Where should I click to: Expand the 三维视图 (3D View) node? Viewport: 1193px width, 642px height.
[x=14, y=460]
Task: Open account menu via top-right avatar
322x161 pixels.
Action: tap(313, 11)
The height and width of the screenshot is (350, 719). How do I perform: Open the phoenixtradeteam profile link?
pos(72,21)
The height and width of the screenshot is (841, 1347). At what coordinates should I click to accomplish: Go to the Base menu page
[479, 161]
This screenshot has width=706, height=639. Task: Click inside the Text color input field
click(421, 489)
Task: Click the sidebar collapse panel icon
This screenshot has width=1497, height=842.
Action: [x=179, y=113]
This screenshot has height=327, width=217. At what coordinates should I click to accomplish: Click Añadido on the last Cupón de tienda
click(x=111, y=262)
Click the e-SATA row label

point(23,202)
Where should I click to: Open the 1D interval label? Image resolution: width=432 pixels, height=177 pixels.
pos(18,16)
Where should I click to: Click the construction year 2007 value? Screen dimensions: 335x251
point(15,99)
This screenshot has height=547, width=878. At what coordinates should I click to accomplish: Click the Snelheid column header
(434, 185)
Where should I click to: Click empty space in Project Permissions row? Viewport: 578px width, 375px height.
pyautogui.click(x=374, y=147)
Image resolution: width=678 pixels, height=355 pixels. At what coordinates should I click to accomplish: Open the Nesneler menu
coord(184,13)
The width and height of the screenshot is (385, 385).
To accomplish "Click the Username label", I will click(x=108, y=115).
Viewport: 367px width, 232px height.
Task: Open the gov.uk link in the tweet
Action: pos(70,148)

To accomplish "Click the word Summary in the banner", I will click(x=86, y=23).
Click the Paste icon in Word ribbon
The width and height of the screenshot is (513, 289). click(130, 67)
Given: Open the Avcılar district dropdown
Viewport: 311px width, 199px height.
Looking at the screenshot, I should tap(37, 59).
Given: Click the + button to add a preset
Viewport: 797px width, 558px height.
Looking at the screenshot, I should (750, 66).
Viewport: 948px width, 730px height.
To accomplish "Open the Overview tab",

:: Action item ::
Whenever a line above has the word "Given" in it, copy that line.

:: Response box ::
Given: Open the Avcılar district dropdown
Given: Click the + button to add a preset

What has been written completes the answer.